Rewrite the listing below with every "GUI agent" changed to "screen agent" and all other text kept the same. Leave out the pictures.

════════

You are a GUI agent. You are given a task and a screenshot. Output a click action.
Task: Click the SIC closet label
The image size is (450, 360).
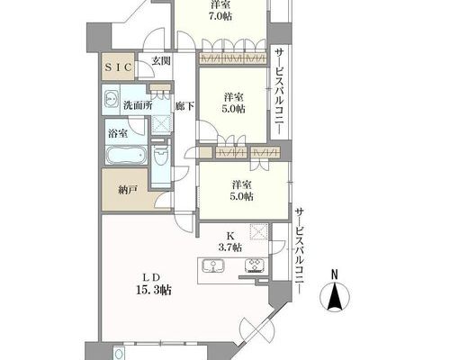coord(118,68)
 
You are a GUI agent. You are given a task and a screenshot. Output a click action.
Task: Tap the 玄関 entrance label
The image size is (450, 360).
coord(161,61)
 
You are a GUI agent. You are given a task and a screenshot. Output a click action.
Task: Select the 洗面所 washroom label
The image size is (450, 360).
coord(138,105)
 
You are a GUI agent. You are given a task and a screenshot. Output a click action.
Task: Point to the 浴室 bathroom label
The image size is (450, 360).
coord(118,133)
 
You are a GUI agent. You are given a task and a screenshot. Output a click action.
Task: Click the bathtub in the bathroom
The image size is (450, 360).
coord(127,155)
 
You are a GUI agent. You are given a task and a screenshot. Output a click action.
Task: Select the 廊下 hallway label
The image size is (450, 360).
coord(184,106)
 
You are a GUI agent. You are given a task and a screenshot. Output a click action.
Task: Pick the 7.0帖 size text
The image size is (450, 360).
coord(220,16)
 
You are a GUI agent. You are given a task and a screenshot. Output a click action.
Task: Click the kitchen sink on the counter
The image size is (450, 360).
coord(213,266)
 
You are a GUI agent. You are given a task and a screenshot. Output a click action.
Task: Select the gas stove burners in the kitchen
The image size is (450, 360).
coord(255,266)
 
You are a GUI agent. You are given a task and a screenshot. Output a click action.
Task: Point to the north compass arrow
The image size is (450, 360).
coord(335,295)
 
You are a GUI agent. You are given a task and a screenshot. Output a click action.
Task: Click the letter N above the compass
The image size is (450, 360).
coord(335,274)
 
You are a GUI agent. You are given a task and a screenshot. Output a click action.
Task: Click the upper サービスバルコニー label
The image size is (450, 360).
coord(279,92)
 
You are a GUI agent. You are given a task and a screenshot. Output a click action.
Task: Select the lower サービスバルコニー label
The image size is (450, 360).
coord(299,250)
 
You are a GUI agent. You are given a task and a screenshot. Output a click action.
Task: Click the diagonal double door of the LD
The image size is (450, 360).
coord(258,331)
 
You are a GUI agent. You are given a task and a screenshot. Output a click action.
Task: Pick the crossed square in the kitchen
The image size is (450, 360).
coord(258,232)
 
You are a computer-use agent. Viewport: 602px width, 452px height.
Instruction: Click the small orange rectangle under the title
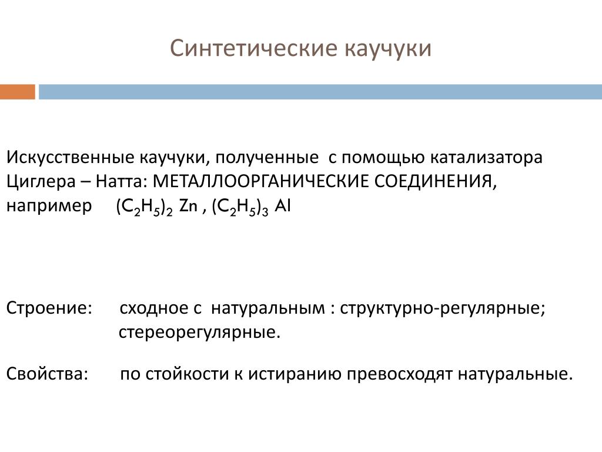coord(18,92)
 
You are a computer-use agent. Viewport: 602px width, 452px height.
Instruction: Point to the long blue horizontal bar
coord(320,92)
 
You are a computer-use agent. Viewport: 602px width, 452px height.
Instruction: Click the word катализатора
coord(486,158)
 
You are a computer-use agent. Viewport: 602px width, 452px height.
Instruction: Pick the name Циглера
coord(41,181)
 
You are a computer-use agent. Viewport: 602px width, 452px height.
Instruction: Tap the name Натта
coord(121,181)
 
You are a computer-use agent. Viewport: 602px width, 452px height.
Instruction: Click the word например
coord(49,207)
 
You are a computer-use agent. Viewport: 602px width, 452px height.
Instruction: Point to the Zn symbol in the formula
coord(188,206)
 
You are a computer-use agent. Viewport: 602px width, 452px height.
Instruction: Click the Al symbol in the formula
coord(283,206)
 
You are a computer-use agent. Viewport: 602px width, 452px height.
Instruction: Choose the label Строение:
coord(49,308)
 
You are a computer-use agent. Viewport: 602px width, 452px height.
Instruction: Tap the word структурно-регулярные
coord(443,308)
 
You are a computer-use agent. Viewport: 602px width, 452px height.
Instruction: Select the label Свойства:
coord(47,374)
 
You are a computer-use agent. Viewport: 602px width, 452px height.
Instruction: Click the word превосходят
coord(399,374)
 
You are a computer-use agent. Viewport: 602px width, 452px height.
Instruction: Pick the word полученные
coord(267,158)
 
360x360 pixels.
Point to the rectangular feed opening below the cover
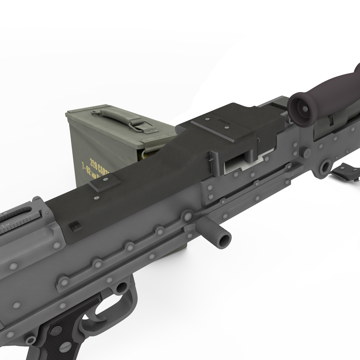pos(237,164)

════════

Written reply:
You are a screen agent. You are given a task and a screenshot. Output a click action.
Task: Click the SIC closet label
The image size is (450, 360).
coord(118,68)
 
You are a screen agent. You are given a task and a screenshot. Output a click action.
Task: Tap the 玄関 entrance label
The image size is (450, 360).
coord(161,61)
 
You are a screen agent. You are given a task and a screenshot. Output a click action.
Task: Select the 洗面所 washroom label
The image size is (450, 360).
coord(138,105)
 
You are a screen agent. You are given a task and a screenshot. Output a click action.
Task: Point to the 浴室 bathroom label
The image size is (450, 360).
coord(118,133)
 
You are a screen agent. You are given a task and a screenshot. Output a click action.
Task: Click the bathtub in the bathroom
The image size is (450, 360).
coord(127,155)
 
You are a screen agent. You are given a task and a screenshot. Output a click action.
Task: Select the 廊下 hallway label
The image size is (450, 360).
coord(184,106)
 
You are a screen agent. You are given a task and a screenshot. Output a click action.
Task: Pick the 7.0帖 size text
The image size is (450, 360).
coord(220,16)
 
You are a screen agent. You are given a task and a screenshot. Output a click action.
Task: Click the kitchen sink on the counter
The image size is (450, 360).
coord(213,266)
 
You are a screen agent. You are given a task and a screenshot. Output a click action.
Task: Select the gas stove burners in the kitchen
The image size is (450, 360).
coord(255,266)
 
You are a screen agent. You are given a task and a screenshot. Output a click action.
Task: Point to the north compass arrow
The image size is (450, 360).
coord(335,295)
 
You are a screen agent. You are given a task and a screenshot. Output a click action.
Task: Click the letter N above the compass
The image size is (450, 360).
coord(335,274)
 
You are a screen agent. You are given a task and a screenshot. Output a click action.
Task: Click the upper サービスバルコニー label
The image size is (450, 360).
coord(279,92)
 
You are a screen agent. You are given a task and a screenshot. Output a click action.
Task: Select the lower サービスバルコニー label
The image size is (450, 360).
coord(299,250)
 
You are a screen agent. You are given a task and a screenshot. Output a click action.
Task: Click the diagonal double door of the LD
The image size is (450, 360).
coord(258,331)
 
You are a screen agent. You are given a task and a screenshot. Output a click action.
Task: Pick the crossed square in the kitchen
The image size is (450, 360).
coord(258,232)
 
You are a computer-use agent. Viewport: 602px width, 452px height.
Instruction: Click the small orange rectangle under the title
coord(18,92)
 
You are a computer-use agent. Viewport: 602px width, 452px height.
Instruction: Point to the long blue horizontal bar
coord(320,92)
 
You are a computer-use agent. Viewport: 602px width, 452px height.
Instruction: Click the word катализатора
coord(486,158)
 
You are a computer-use agent. Viewport: 602px width, 452px height.
Instruction: Pick the name Циглера
coord(41,181)
 
You are a computer-use agent. Viewport: 602px width, 452px height.
Instruction: Tap the name Натта
coord(121,181)
 
You are a computer-use agent. Viewport: 602px width, 452px height.
Instruction: Click the word например
coord(49,207)
 
You are a computer-use agent. Viewport: 602px width, 452px height.
Instruction: Point to the Zn symbol in the formula
coord(188,206)
 
You are a computer-use agent. Viewport: 602px width, 452px height.
Instruction: Click the Al symbol in the formula
coord(283,206)
 
You are a computer-use agent. Viewport: 602px width, 452px height.
Instruction: Choose the label Строение:
coord(49,308)
 
You are a computer-use agent. Viewport: 602px width, 452px height.
Instruction: Tap the word структурно-регулярные
coord(443,308)
 
You are a computer-use agent. Viewport: 602px width, 452px height.
Instruction: Select the label Свойства:
coord(47,374)
 
You are a computer-use agent. Viewport: 602px width, 452px height.
Instruction: Click the word превосходят
coord(399,374)
 
You are a computer-use agent. Viewport: 602px width, 452px height.
Instruction: Pick the word полученные
coord(267,158)
 
360x360 pixels.
Point to the rectangular feed opening below the cover
pos(237,164)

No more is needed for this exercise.